If you have a music collection sitting on a hard drive, Gonic turns it into a personal streaming service you can access from anywhere. It implements the Subsonic API, which means it works out of the box with a huge ecosystem of client apps — Symfonium, DSub, Ultrasonic, Strawberry, and many more. Unlike heavier alternatives, Gonic is a lean Go binary that stays out of your way and just serves music.

Why Gonic?

  • Subsonic API compatibility: Every Subsonic-compatible client works with Gonic without any special configuration. If you already have a favourite music app, it will connect straight to Gonic.
  • Scrobbling support: Gonic integrates with Last.fm and ListenBrainz so your listening history still gets tracked without needing a cloud music service.
  • Lightweight footprint: The server is a single Go binary with minimal resource usage — it runs comfortably on a Raspberry Pi alongside other services.

Gonic with Docker

The Docker image makes deployment straightforward. You map your music directory and a data directory for the database and cache, set a few environment variables, and you are done.

docker --version

Docker Compose

#version: '3'

services:
  gonic:
    image: sentriz/gonic:latest
    container_name: gonic
    user: "1000:1000" # You can adjust this to your user's UID and GID for permissions
    ports:
      - "4747:4747"
    environment:
      # This is the path to your music collection inside the container
      - GONIC_MUSIC_PATH=/music
      # Gonic will store its database and cache here
      - GONIC_DB_PATH=/data/gonic.db
      - GONIC_CACHE_PATH=/data/cache
      # Optional: listen on all interfaces.
      - GONIC_LISTEN_ADDR=0.0.0.0:4747
    volumes:
      # # This is the directory for Gonic's data (database and cache) on your host machine
      # - /path/to/gonic/data:/data
      # # This is the directory with your music files on your host machine
      # - /path/to/your/music:/music:ro
      - /home/jalcocert/Desktop/IT/Home-Lab/gonic/data:/data
      - /home/jalcocert/Downloads/Music:/music:ro
      - /home/jalcocert/Desktop/IT/Home-Lab/gonic/data/cache:/cache # transcode / covers / etc cache dir
      - /home/jalcocert/Downloads/playlists:/playlists # your playlists      
    restart: unless-stopped

Update the volume paths to point at your actual music library and data directory before starting. The music volume is mounted read-only (:ro) — Gonic only needs to read your files, not write to them.

docker compose up -d

On first start, Gonic will scan your music library. Depending on the size of your collection, this can take a few minutes.

Accessing Gonic

The Gonic web interface and Subsonic API endpoint are both available at:

http://localhost:4747

Set a username and password on first run. Use these same credentials when connecting a Subsonic client app — point the app at http://your-server:4747 and it should find your library immediately.

Conclusion

Gonic is a no-fuss music server for selfhosters who already own their music. It is small, fast, and compatible with the entire Subsonic client ecosystem — exactly what a self-hosted music solution should be. Pair it with Nginx Proxy Manager for HTTPS access, Uptime Kuma to keep an eye on it, and the containers primer if you are still finding your feet with Docker.

The Gonic project


FAQ

Gonic vs Navidrome vs Airsonic — which to pick?

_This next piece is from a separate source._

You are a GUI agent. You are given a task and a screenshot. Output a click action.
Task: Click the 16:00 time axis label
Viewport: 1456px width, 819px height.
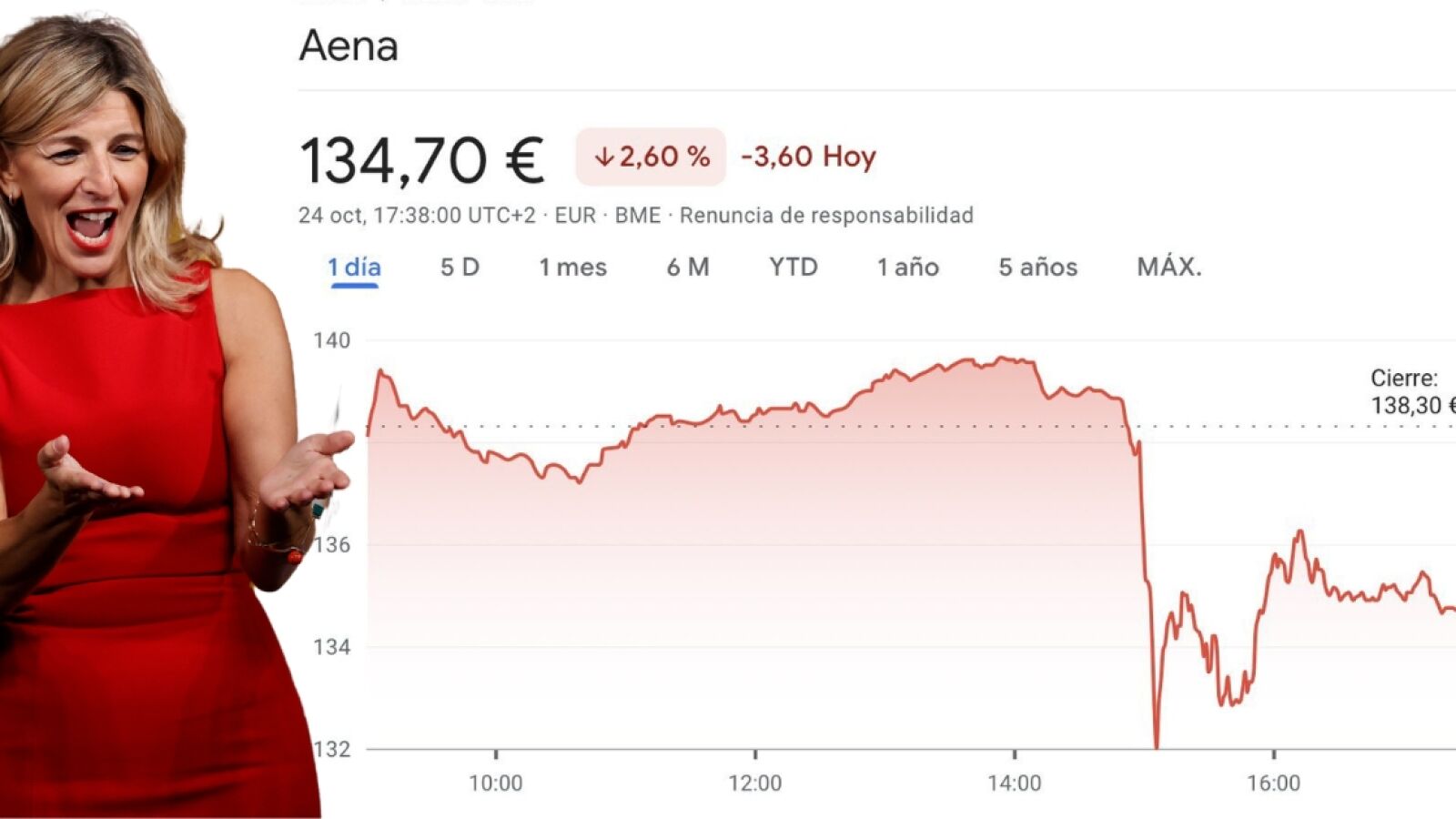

Gonic is the smallest and fastest of the three. Navidrome has a slicker web UI and built-in transcoding controls. Airsonic-Advanced is the most feature-rich but heaviest. If your use case is “stream my music collection through a Subsonic client”, Gonic is hard to beat. If the web UI is your daily driver, look at Navidrome.

Will my Subsonic-compatible app work with Gonic?

Most do — Symfonium, DSub, Substreamer, Ultrasonic, play:Sub, Strawberry, Sonixd, Feishin. Point the app at http://your-server:4747, supply your username and password, and it should pick up the library straight away.

How is the library scanned?

On startup and then on a schedule (or via API trigger). Gonic reads tags from your files using taglib — make sure your library is properly tagged before importing. Re-tagging in MusicBrainz Picard before the first scan saves a lot of cleanup later.

Does Gonic support podcasts?

Yes — there is an OPML import endpoint and Subsonic-compatible podcast endpoints, so any client that supports Subsonic podcasts (DSub, Symfonium) will see your subscriptions.

Why mount the music volume read-only?

Gonic only reads metadata and audio data — it never modifies files. Mounting :ro is a small safety net against bugs or misconfiguration. Your library is the source of truth; manage tags with Picard or beets, not through the music server.